In his first essay, 'The Labor Movement,' Halpern contends that the labor movement has been a force for social change and that social and community organizations which fail to relate to labor risk their own marginalization. In his second essay, 'Children of the Left,' Halpern uses uses sociological studies to show that the existence of strong family bonds among left activists in the United States has permitted left parents to transmit and in effect reproduce their values in hostile environments in which mass media and peer group pressures conspired to destroy the left. 'When Henry Met Franklin,' the third essay, offers a fascinating account of a lost moment in US history, a meeting between Franklin Roosevelt and Henry Ford at the height of labor struggles in 1938. While the meeting had been arranged by Roosevelt’s more conservative advisors and was not particularly productive of anything, Halpern uses the meeting to show the enormous differences between the two men, both of whom saw themselves as defending the capitalist system.

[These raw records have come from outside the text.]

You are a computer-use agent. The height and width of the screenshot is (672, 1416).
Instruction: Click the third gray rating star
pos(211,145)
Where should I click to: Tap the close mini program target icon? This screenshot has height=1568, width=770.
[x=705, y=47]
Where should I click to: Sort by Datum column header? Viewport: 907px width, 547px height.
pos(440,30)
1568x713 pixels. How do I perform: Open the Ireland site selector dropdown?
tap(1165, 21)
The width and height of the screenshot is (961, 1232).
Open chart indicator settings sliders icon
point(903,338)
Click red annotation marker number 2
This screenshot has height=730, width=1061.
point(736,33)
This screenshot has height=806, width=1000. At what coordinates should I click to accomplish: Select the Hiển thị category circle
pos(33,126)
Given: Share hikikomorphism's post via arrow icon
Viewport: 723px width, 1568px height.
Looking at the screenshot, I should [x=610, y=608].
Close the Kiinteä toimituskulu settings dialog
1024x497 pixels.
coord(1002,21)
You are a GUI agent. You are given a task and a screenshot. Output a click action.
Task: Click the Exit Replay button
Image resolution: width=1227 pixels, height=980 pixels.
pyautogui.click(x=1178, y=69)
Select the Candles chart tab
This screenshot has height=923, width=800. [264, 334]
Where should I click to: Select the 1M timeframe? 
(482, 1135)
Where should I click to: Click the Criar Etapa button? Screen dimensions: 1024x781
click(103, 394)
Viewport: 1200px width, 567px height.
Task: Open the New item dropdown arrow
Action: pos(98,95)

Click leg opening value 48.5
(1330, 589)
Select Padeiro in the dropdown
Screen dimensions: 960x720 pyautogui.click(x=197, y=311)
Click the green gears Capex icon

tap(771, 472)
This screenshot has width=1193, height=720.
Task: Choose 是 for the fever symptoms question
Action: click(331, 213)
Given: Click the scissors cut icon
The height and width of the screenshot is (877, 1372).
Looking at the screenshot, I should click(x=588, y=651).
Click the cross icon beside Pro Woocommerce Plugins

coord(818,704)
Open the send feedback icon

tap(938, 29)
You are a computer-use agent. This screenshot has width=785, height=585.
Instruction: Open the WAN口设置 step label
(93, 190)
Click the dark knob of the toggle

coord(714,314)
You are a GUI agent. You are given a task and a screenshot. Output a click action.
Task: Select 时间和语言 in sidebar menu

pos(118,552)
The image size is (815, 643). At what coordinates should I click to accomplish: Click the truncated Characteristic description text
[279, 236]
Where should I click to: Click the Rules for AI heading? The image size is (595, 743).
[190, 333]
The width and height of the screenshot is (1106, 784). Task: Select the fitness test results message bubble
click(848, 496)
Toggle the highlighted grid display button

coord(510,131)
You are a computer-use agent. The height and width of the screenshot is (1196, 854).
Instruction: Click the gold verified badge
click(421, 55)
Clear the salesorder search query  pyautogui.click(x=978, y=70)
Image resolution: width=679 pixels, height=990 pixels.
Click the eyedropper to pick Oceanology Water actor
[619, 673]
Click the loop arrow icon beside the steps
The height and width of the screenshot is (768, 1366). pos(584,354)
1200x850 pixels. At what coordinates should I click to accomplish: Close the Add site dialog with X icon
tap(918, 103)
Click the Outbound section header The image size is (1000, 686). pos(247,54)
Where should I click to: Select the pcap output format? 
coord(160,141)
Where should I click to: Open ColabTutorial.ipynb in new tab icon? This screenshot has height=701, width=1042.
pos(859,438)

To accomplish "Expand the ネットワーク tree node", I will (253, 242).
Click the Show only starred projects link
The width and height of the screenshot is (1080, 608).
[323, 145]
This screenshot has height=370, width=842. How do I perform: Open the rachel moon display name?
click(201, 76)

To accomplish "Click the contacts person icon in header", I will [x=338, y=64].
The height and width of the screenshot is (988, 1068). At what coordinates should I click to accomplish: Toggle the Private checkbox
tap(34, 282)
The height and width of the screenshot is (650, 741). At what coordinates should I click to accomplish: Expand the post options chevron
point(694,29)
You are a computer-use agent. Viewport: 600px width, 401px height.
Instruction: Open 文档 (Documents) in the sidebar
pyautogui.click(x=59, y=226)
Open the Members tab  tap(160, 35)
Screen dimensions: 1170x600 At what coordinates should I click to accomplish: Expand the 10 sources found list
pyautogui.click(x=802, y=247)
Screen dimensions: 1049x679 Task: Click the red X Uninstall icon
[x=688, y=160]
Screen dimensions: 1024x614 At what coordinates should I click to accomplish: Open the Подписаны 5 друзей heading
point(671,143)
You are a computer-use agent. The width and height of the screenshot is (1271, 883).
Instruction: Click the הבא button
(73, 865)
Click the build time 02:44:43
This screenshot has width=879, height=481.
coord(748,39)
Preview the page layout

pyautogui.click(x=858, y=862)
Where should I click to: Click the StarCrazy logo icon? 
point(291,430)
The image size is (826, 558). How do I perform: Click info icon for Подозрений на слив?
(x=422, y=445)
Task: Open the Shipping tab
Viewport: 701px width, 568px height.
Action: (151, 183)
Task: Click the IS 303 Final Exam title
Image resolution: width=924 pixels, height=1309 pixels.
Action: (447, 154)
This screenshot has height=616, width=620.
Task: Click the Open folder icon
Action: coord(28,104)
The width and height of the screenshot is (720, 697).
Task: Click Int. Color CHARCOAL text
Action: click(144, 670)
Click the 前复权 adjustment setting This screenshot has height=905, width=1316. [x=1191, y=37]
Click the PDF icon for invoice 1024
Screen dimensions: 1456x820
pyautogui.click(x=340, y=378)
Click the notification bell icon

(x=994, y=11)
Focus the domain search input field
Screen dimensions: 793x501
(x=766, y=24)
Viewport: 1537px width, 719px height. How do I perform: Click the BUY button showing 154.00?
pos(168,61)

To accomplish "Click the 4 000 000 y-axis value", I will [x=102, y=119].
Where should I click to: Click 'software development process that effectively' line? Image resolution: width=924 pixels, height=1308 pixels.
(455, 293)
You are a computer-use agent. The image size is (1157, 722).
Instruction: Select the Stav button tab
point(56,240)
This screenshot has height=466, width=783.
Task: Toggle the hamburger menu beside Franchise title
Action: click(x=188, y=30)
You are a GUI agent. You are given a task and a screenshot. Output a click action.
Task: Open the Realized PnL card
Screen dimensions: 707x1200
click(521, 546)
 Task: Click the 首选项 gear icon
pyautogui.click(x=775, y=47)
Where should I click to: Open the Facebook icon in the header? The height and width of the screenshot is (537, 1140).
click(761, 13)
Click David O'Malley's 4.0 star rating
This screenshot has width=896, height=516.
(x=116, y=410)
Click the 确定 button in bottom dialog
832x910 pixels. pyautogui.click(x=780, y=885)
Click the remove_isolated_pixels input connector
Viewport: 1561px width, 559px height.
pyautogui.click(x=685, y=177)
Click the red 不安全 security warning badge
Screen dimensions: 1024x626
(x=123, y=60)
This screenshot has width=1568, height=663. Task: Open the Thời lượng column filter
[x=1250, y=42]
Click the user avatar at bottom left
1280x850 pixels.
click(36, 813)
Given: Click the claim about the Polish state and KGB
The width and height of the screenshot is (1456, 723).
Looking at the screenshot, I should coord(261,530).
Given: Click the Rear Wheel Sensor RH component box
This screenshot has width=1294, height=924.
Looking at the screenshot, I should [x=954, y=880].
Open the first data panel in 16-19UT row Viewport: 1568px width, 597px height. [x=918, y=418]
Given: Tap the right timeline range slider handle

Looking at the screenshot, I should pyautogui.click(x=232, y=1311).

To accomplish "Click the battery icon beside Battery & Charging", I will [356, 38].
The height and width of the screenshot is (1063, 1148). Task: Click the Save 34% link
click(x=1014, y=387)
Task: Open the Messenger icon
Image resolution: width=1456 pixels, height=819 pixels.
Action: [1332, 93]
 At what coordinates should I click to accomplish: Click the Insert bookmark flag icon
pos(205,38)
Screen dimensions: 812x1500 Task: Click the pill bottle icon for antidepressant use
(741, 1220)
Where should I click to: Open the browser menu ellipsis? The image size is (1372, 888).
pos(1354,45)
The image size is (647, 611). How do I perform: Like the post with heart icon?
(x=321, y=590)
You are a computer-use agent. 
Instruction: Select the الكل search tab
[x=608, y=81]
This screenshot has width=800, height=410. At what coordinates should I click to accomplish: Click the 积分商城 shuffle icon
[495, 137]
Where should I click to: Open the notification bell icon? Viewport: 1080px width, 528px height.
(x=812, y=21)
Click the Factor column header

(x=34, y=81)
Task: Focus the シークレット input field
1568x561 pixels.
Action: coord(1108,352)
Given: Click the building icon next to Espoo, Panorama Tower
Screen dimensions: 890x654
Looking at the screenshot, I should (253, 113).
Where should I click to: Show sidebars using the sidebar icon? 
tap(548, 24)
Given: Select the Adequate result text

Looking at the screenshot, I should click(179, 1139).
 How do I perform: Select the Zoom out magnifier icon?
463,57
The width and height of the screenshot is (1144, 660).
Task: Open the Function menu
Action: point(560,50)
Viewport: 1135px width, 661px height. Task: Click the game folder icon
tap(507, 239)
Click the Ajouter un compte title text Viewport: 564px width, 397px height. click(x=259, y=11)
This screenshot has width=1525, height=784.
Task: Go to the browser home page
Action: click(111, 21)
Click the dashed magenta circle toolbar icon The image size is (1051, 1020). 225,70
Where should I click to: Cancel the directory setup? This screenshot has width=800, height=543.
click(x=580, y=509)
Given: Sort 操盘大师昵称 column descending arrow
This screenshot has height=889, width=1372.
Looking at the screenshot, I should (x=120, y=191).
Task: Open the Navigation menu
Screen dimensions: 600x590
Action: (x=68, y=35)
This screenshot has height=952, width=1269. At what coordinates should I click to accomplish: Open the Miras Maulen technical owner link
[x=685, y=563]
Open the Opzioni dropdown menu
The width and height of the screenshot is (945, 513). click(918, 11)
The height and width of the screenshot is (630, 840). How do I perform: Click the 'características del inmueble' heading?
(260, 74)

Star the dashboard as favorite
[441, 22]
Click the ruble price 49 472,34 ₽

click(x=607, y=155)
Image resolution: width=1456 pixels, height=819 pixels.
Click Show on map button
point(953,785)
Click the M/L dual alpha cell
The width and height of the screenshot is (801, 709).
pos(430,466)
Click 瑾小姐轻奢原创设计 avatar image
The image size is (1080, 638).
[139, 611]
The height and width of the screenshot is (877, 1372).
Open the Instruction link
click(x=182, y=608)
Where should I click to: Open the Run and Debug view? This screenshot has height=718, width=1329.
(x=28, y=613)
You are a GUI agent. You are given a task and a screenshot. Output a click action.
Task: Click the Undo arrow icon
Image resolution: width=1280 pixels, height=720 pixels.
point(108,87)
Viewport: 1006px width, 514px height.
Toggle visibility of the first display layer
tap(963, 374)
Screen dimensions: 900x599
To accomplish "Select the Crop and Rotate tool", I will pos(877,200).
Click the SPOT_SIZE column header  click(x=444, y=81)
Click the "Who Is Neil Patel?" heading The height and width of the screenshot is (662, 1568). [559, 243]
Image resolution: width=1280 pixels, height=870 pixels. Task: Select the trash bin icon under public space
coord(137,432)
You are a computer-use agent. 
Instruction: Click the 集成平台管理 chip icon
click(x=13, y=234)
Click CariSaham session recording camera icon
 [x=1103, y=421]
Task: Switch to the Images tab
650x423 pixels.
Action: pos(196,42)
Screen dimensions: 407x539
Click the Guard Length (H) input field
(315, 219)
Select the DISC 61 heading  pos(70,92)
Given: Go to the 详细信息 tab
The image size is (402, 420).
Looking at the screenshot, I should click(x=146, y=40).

At the same time, one understands the importance of Roosevelt as an individual to the center-left politics of the era. Although Halpern sees the New Deal as largely successful in establishing positive changes in labor-management relations, he concludes that 'postwar hopes for a resurgent New Deal were dashed by the eruption of the cold war and by a renewed big-business offensive to restrict labor legislation with no FDR in the White House to help stem the tide.'

' ‘I’m Fighting for Freedom’: Coleman Young, HUAC, and the Detroit African American Community' is perhaps the most interesting essay in the collection. In spite of a relentless attack by the House Un-American Activities Committee and the FBI to search and destroy Communist and left activists in Detroit’s African American labor community, Halpern shows how Coleman Young, George Crockett and others fought courageously to retain support in the African American community, even while the organizations that they led were eliminated by government repression. This proved to be important as the revival of social struggle in the 1960s allowed such activists to become important community leaders.

In a fascinating essay on public employee unions, Halpern gives John Kennedy, whose reputation was never that high in progressive circles, credit for signing an Executive Order which gave limited but significant federal support to the development of such unions. Even George Meany’s conservative AFL-CIO leadership is given credit for helping to establish Title VII of the Civil Rights Act of 1964, barring discrimination in employment based on race and gender.

However, the stagflation economy of the 1970s produced a great political crisis for labor. Halpern examines that crisis in his treatment of the UAW’s 1976 endorsement of Jimmy Carter and its failed attempt to have the Carter administration enact labor law and health care reform. By 1980, the strategy of working within and influencing positively the Democratic Party, which had produced important gains in the 1930s and 1960s, was in serious trouble. After the Reagan-Bush administrations, a weakened labor movement experienced deja vu all over again in the Clinton years, as corporate money in politics and the Democrat’s Southern tilt sowed weakened both labor and its alliance with the Democrats.

Looking at the Gore-Nader division in 2000, Halpern criticizes Nader for focusing much of his attack on Gore and thus helping Bush 'win' the election. However, he credits Nader for raising the key issue that Gore ignored – corporate domination of the political process, which makes it much more difficult to implement progressive policies.

Yet Halpern remains cautiously optimistic about John Sweeney’s leadership of the AFL-CIO and also about the anti-corporate and anti-conservative views of workers. 'Historically,' he contends, 'the inspiration for rank-and-file organizing and democratization has come from the left. The inclusion of left-wingers in the official structure of the AFL-CIO and of several of its affiliates has led to many new progressive ideas and initiatives. It will take the further strengthening of the left at the rank-and-file level to inspire a mass movement and to provide a solid ally to the New Voices leadership as it seeks to accomplish its ambitious progressive agenda.'

In the upcoming elections, Halpern’s fine work helps us understand the necessity of both electing John Kerry for what he is, a Northern liberal labor Democrat, and abandoning the 'Southern strategy' of the Democrats which produced Carter-Clinton and division and defeat. The Democratic Party can and must win without making crippling concessions to Southern 'right to work' states. It’s future lies in returning to the New Deal path which made it a national majority party regaining the 'right to work' states by eliminating the Taft-Hartley based 'right to work laws' which has made these states into 'rotten boroughs' for anti-labor, anti-progressive politics.



Unions, Radicals, and Democratic Presidents By Martin Halpern Westport, CT, Praeger Publishers, 2003.